PAGE EXTRACT ->
————

Finally: a Disney character T-shirt attuned to my personal philosophy. Always liked Maleficent the Wicked Stepmother better than that Snow White and her band of midgets. (Although Maleficent and the Wicket Stepmom could be the same person. I always thought Prince Charming was a polygamist.) Also this T-shirt reminds me of poor Alan Turing.
I got home early and annoyed my cat Saffy by making her wear the string of seed pearls and magnets that Cookie found in Greenhills. You can use it as a choker or a bracelet, and the magnets keep it in place so you don’t need a clasp. Saffy complained as always, but still posed for photos.
November 17th, 2009 at 04:55
I always wanted to be a day person. But Im stuck at this deadend work requiring me to work during night time and sleep on daytime
November 17th, 2009 at 13:36
daylight? i’m fed up with it. in the 6days that i have to wake up at 5, and sleep at 11pm, i feel like i’m already a part of the “night of the living dead.” I honestly feel i can dance “thriller” better than michael jackson.
November 17th, 2009 at 17:02
Actually, Maleficent is the evil fairy in Sleeping Beauty. The shirt has Snow White’s Evil Stepmother/Queen.
November 17th, 2009 at 20:20
I wish we have vintage T-shirts with funny ironic quotes on it… in plus size. Chubby chicks like me are funnier because we need to be!

————

REQUIRED TASKS ->
[1] Answer these questions using the blog page above.
(a) What two ways can the string of seed pearls and magnets be worn?
(b) Where did Cookie find the string of seed pearls and magnets?
(c) According to one comment, in which story is Maleficent the evil fairy?
[2] Using the blog page above, explain why the string of seed pearls and magnets does not need a clasp.
[3] From the blog page above, copy the stretch from "I got home early" through "White’s Evil Stepmother/Queen.".

Data extracted from a collection ->
————

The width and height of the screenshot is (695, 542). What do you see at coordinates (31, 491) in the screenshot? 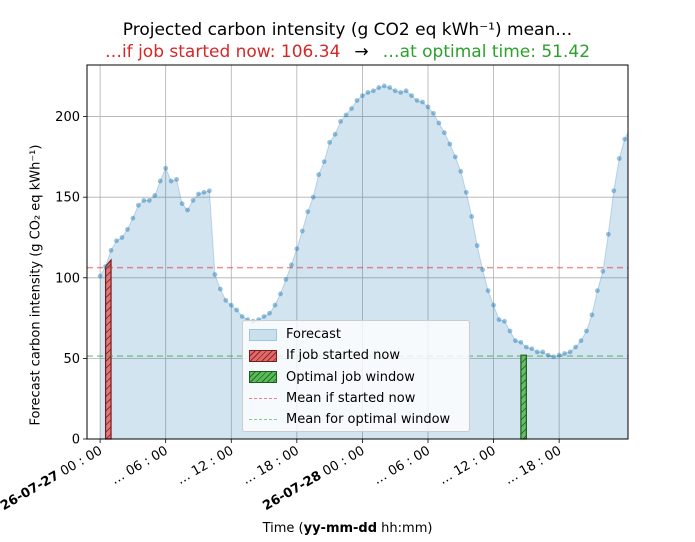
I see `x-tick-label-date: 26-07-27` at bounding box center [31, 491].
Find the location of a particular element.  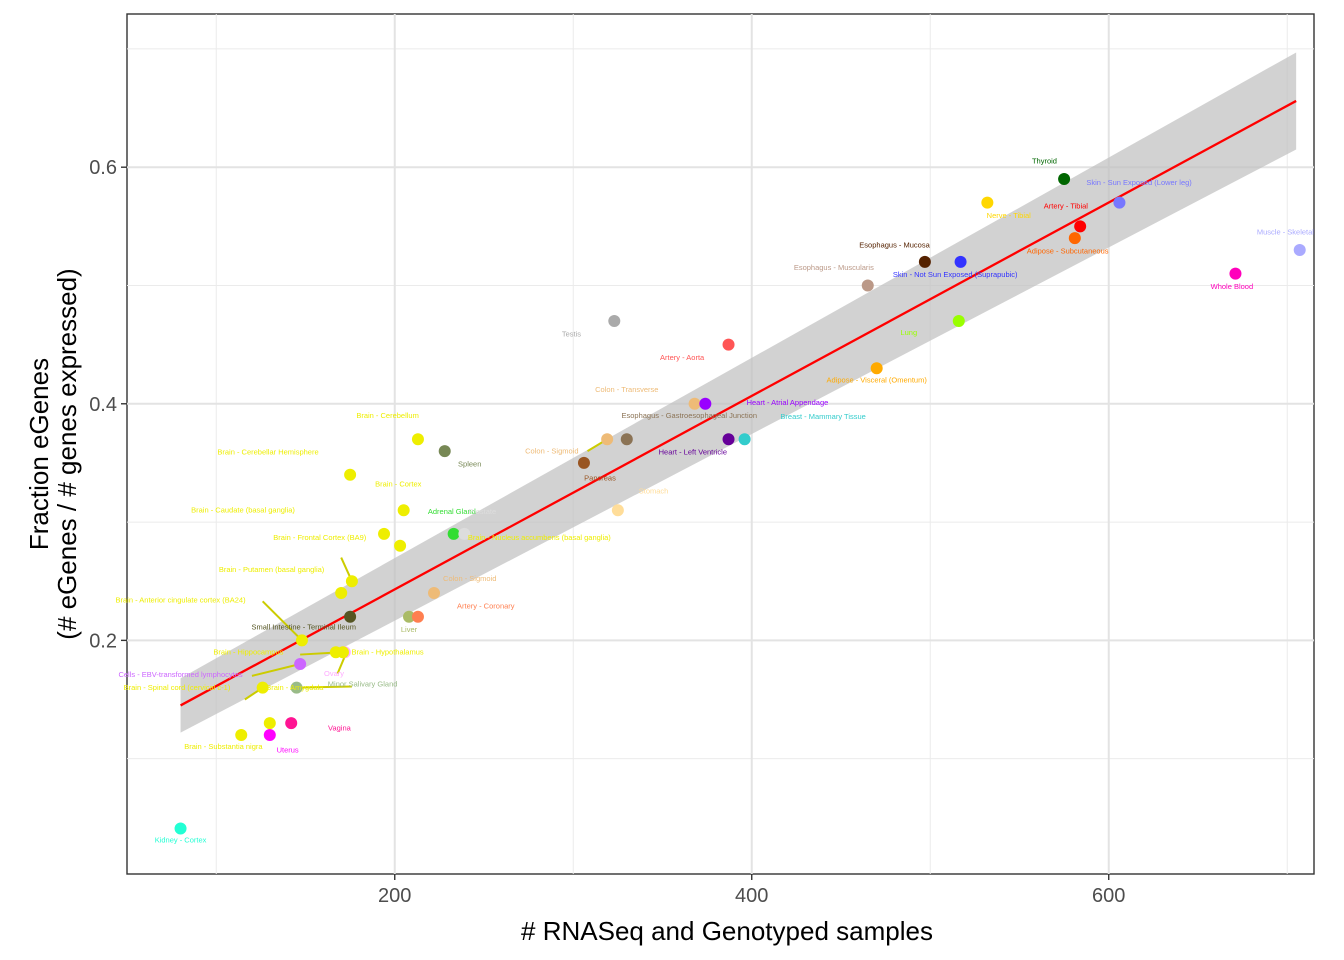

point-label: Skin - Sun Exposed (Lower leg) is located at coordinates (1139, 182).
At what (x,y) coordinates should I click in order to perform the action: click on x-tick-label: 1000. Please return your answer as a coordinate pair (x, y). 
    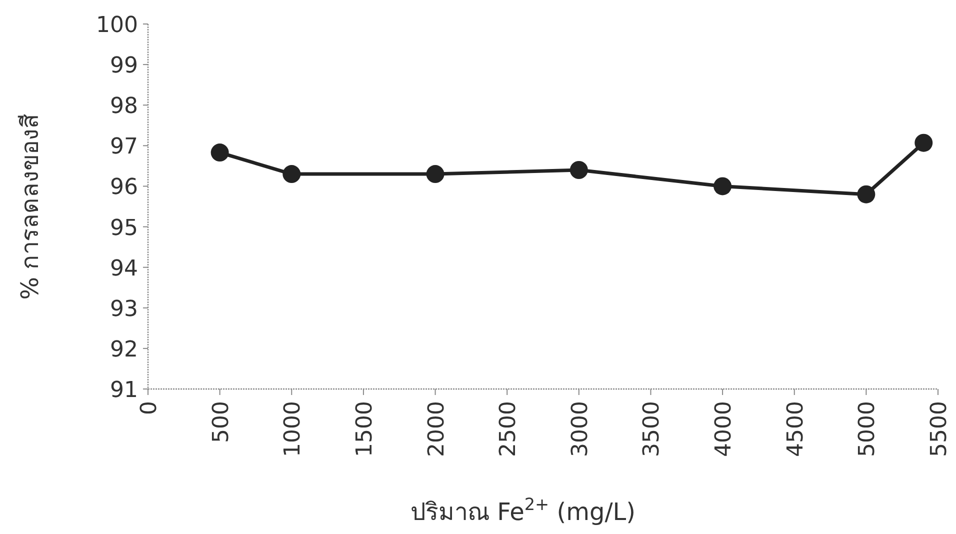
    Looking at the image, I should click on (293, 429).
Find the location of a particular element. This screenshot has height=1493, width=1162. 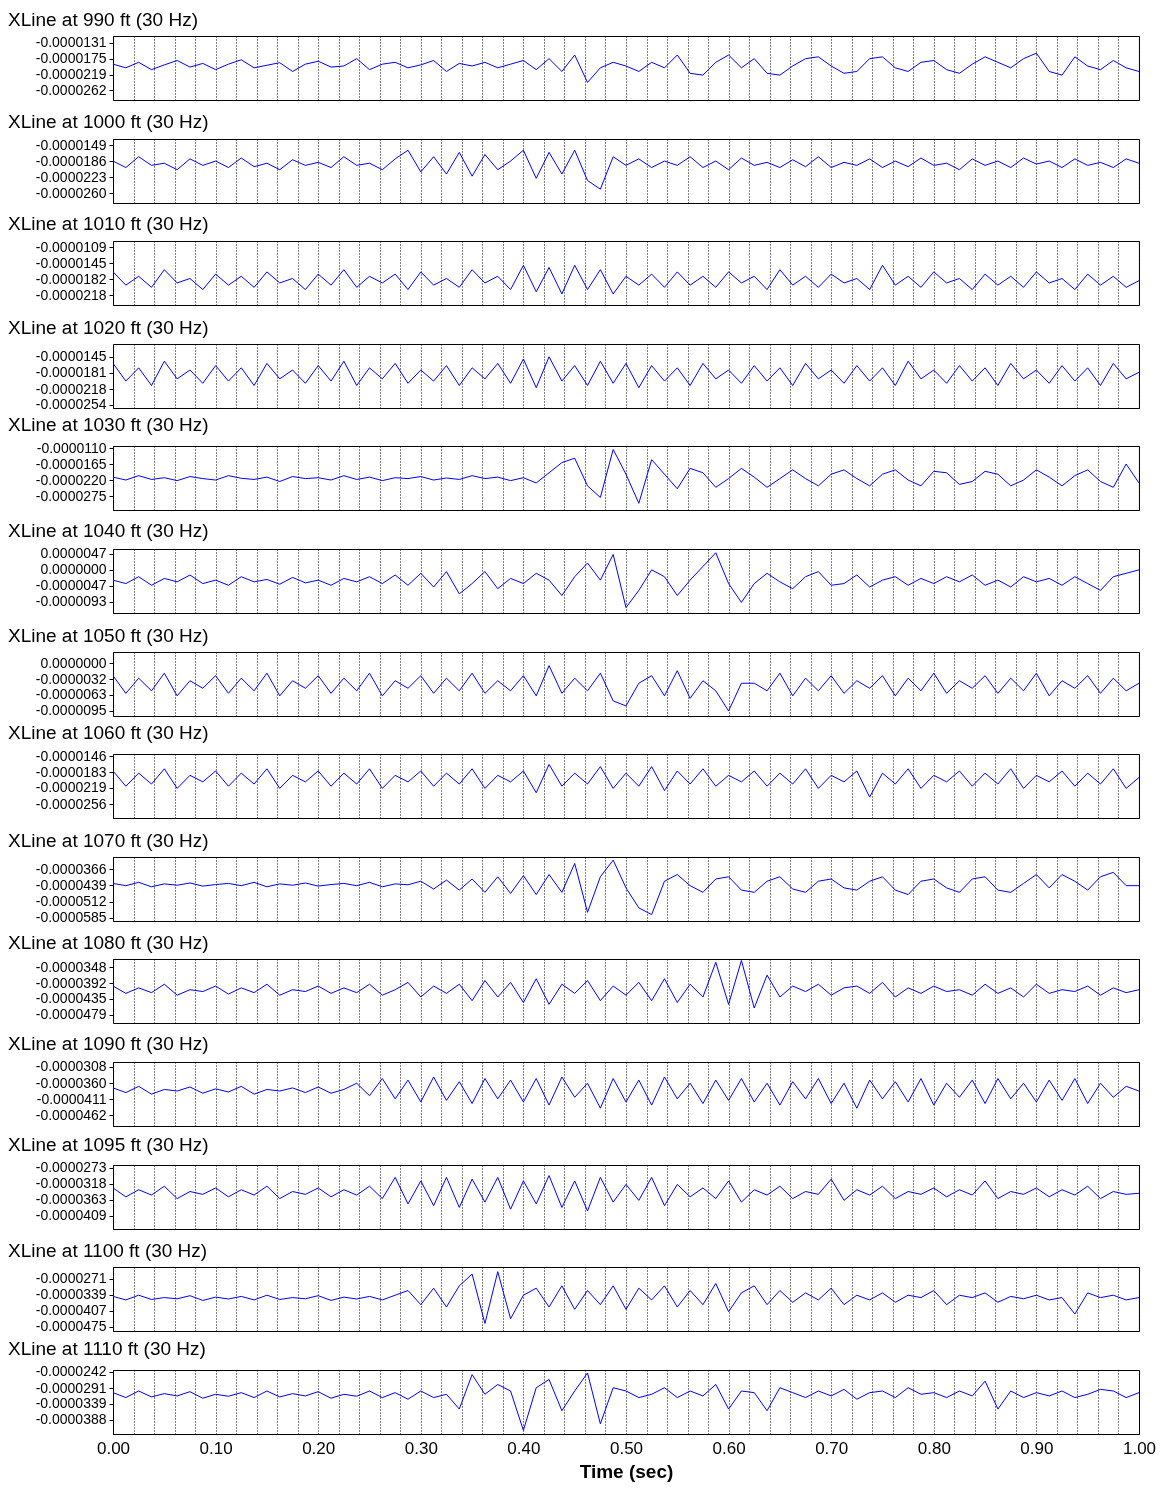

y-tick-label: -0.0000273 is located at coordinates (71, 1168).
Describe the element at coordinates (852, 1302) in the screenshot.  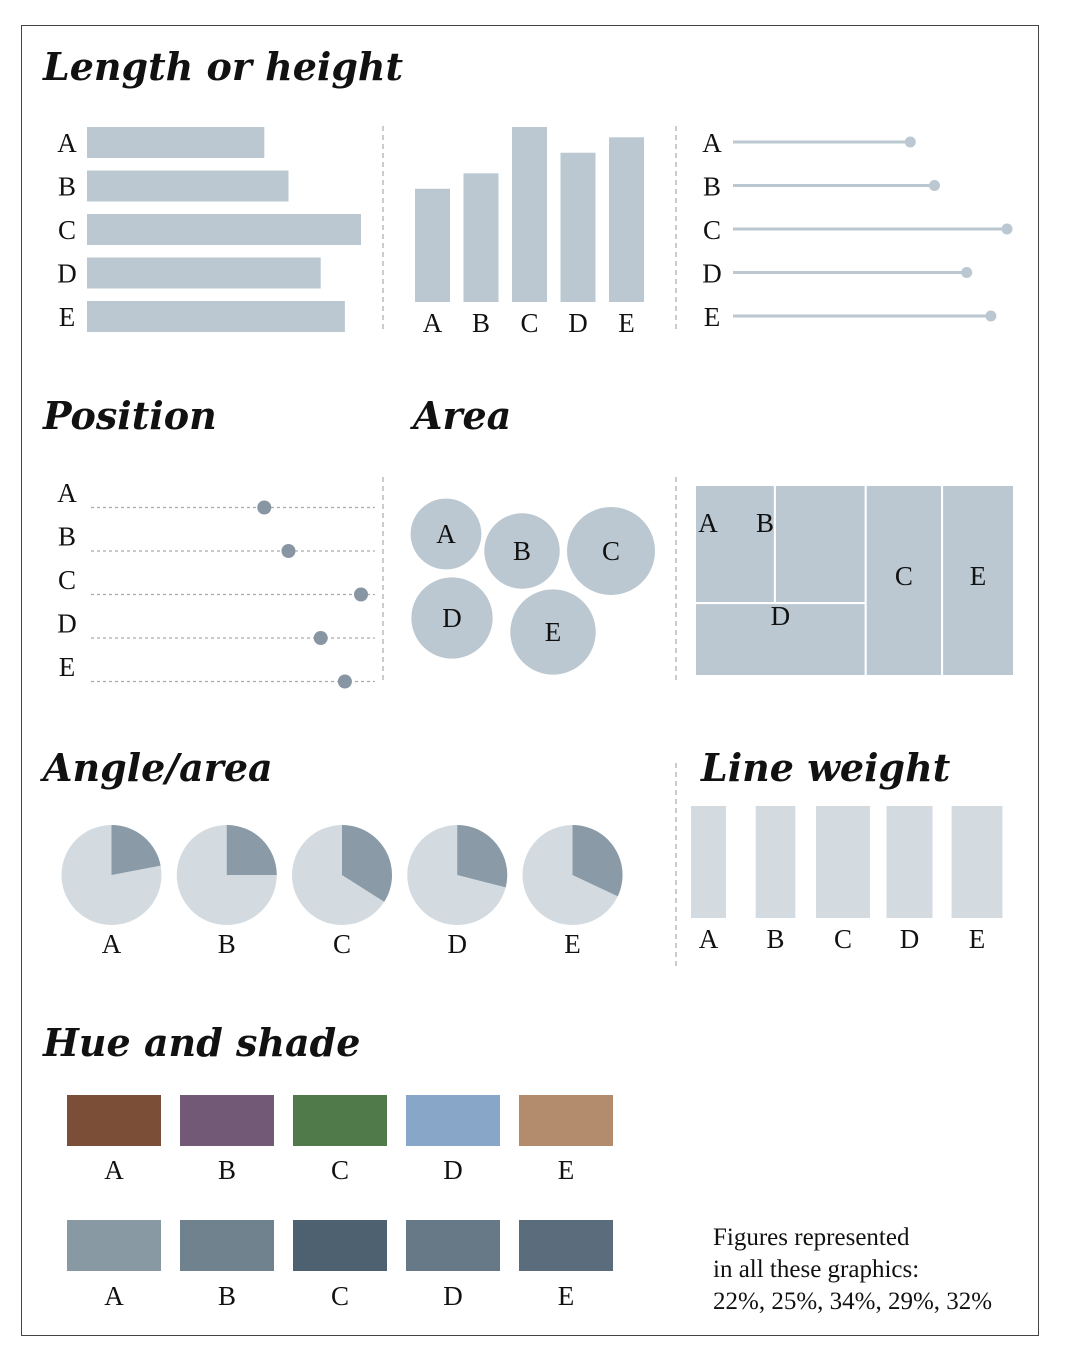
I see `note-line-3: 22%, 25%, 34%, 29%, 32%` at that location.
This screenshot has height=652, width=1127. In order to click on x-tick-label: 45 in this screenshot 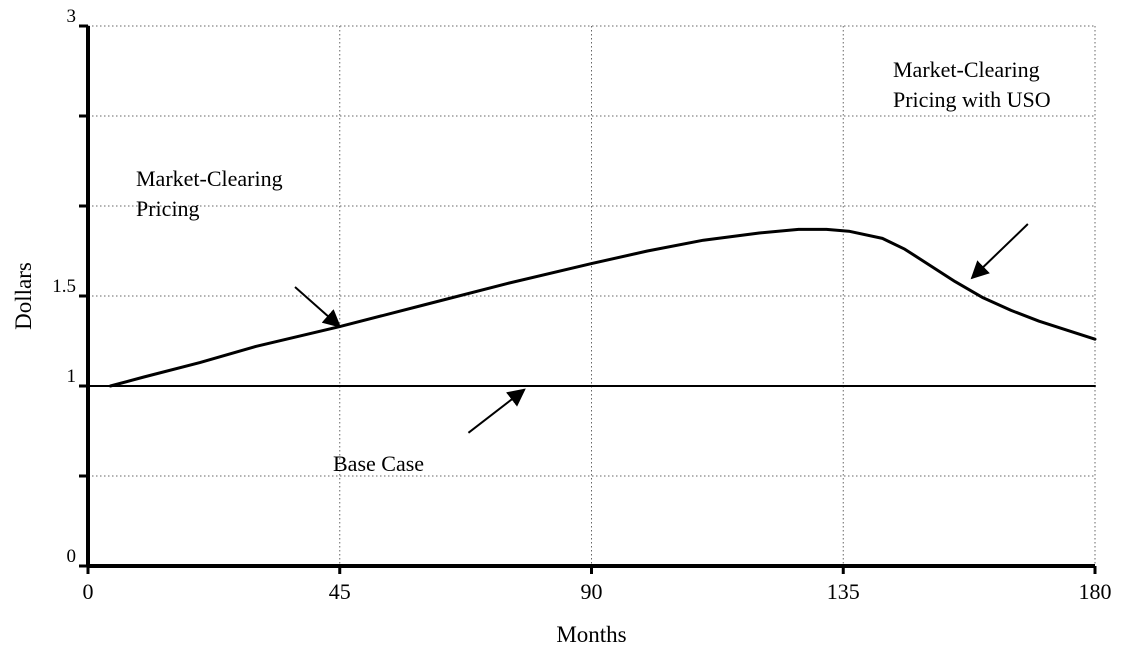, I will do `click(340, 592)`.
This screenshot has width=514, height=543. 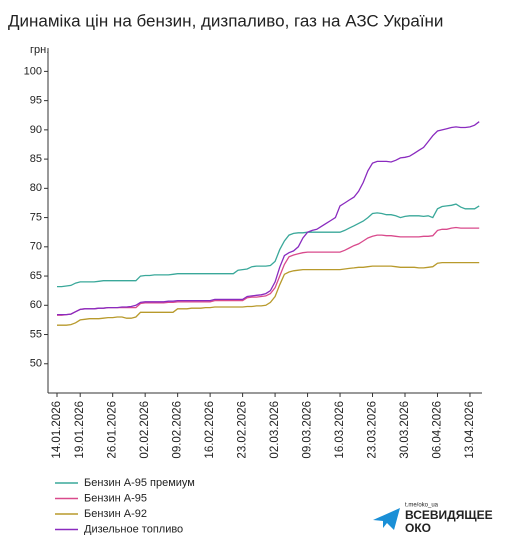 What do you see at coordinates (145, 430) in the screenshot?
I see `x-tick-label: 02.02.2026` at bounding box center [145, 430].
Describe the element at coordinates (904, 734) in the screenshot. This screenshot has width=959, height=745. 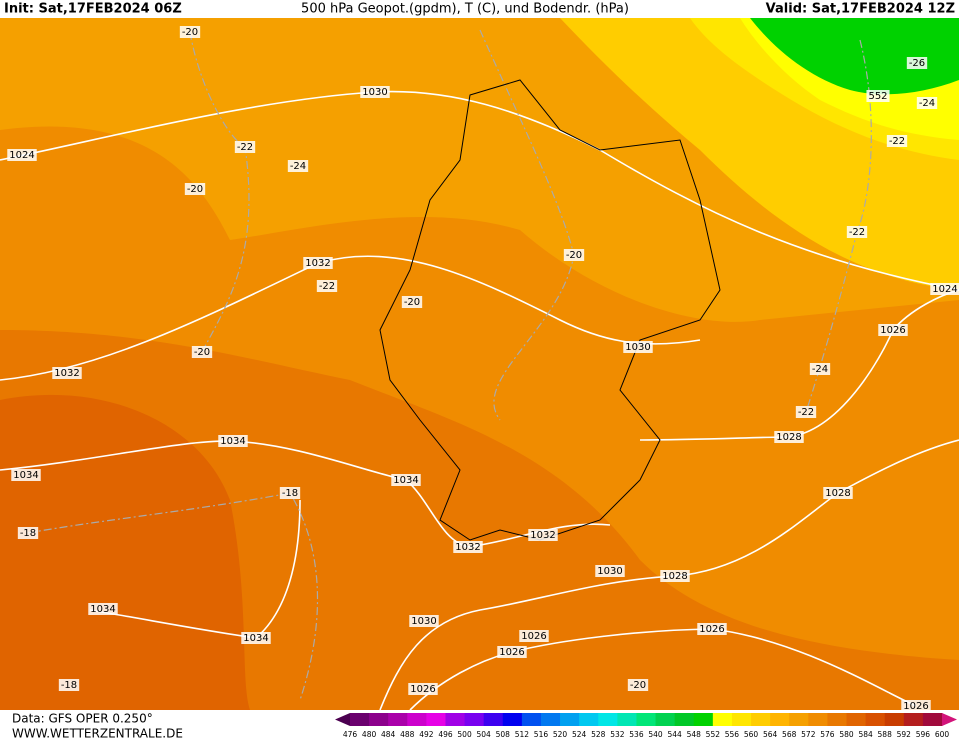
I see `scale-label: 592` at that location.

————

ANSWER SECTION ->
[1]
(a) As a choker or a bracelet.
(b) In Greenhills.
(c) Sleeping Beauty.

[2] The magnets keep the string in place. Because of that, no clasp is needed whether it is worn as a choker or as a bracelet.

[3]
I got home early and annoyed my cat Saffy by making her wear the string of seed pearls and magnets that Cookie found in Greenhills. You can use it as a choker or a bracelet, and the magnets keep it in place so you don’t need a clasp. Saffy complained as always, but still posed for photos.
November 17th, 2009 at 04:55
I always wanted to be a day person. But Im stuck at this deadend work requiring me to work during night time and sleep on daytime
November 17th, 2009 at 13:36
daylight? i’m fed up with it. in the 6days that i have to wake up at 5, and sleep at 11pm, i feel like i’m already a part of the “night of the living dead.” I honestly feel i can dance “thriller” better than michael jackson.
November 17th, 2009 at 17:02
Actually, Maleficent is the evil fairy in Sleeping Beauty. The shirt has Snow White’s Evil Stepmother/Queen.